Stored records |
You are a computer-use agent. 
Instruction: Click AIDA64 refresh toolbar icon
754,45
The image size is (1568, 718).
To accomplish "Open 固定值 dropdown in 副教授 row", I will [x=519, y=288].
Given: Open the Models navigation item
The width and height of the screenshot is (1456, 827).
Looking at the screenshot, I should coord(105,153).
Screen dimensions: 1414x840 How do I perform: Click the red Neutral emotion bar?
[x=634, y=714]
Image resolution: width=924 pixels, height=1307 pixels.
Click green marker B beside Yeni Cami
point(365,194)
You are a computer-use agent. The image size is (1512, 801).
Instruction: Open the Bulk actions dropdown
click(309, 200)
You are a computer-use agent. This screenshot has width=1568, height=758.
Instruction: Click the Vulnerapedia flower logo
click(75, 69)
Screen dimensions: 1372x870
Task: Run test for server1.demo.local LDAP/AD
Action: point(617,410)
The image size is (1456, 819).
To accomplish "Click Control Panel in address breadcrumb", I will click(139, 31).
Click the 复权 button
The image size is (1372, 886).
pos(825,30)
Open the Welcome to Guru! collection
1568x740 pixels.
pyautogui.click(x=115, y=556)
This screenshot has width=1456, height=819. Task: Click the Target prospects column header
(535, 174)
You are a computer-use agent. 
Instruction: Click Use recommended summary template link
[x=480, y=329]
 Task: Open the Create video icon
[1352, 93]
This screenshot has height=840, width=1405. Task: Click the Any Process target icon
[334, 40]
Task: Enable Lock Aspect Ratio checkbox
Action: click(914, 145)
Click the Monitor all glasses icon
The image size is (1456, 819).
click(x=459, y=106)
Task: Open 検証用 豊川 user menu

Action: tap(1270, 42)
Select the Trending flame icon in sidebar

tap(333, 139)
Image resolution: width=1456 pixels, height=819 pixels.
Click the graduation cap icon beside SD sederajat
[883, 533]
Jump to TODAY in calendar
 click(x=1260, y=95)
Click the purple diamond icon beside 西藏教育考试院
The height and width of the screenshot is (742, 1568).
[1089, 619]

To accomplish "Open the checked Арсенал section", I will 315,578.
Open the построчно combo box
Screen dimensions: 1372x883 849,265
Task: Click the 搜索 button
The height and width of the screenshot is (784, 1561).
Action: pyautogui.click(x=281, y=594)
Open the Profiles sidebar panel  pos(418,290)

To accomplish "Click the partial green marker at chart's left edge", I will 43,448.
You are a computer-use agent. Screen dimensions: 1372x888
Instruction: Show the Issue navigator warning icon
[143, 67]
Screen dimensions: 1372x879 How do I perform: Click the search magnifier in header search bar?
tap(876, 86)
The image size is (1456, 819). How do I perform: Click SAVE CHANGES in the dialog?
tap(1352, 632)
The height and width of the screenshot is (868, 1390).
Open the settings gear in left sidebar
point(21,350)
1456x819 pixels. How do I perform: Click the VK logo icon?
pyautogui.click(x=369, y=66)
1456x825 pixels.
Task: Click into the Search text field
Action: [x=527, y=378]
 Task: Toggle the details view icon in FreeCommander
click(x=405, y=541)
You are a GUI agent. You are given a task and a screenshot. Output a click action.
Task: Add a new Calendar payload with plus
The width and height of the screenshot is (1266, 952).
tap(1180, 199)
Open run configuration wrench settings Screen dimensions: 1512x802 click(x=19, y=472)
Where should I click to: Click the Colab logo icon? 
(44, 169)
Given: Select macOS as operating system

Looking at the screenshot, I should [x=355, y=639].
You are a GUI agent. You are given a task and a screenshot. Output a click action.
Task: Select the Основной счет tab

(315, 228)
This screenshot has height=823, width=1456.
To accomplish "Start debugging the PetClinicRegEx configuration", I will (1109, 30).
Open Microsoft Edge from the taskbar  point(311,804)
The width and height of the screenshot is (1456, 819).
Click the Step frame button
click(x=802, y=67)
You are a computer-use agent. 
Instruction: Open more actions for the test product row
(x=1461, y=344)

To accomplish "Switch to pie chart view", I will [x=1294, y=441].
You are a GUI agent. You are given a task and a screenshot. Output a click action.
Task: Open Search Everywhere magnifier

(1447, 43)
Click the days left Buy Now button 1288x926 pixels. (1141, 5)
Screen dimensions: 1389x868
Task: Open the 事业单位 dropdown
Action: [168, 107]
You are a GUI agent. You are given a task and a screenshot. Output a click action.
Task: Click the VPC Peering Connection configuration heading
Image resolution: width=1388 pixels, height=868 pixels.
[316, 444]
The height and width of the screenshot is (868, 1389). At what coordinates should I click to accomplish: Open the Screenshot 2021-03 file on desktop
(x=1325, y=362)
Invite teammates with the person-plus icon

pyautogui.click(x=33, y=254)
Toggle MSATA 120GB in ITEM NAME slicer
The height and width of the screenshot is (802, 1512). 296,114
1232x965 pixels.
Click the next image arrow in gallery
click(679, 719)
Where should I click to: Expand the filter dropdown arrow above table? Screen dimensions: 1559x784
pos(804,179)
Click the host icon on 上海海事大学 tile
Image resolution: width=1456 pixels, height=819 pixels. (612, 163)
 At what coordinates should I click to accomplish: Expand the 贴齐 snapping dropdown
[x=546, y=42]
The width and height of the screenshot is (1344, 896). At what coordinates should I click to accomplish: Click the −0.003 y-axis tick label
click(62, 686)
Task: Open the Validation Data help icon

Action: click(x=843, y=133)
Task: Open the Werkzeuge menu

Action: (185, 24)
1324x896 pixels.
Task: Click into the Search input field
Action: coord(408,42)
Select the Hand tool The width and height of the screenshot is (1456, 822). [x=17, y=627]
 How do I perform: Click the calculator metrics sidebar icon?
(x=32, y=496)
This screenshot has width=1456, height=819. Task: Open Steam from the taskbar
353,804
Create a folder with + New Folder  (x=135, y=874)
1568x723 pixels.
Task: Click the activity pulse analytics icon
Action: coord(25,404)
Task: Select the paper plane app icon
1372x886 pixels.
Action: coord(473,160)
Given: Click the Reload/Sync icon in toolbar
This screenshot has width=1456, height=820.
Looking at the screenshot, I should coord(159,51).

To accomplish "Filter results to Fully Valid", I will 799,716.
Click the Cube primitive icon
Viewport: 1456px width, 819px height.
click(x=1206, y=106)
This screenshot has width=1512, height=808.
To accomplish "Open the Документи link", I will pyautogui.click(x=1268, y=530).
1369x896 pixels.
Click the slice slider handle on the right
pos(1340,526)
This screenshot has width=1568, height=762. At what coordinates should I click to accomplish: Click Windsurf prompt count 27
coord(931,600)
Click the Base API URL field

What you should do | Read through the entries above, and wherever a line holds the string "configuration", copy it.

Worked solution |
Open run configuration wrench settings Screen dimensions: 1512x802 click(x=19, y=472)
To accomplish "Start debugging the PetClinicRegEx configuration", I will (1109, 30).
Task: Click the VPC Peering Connection configuration heading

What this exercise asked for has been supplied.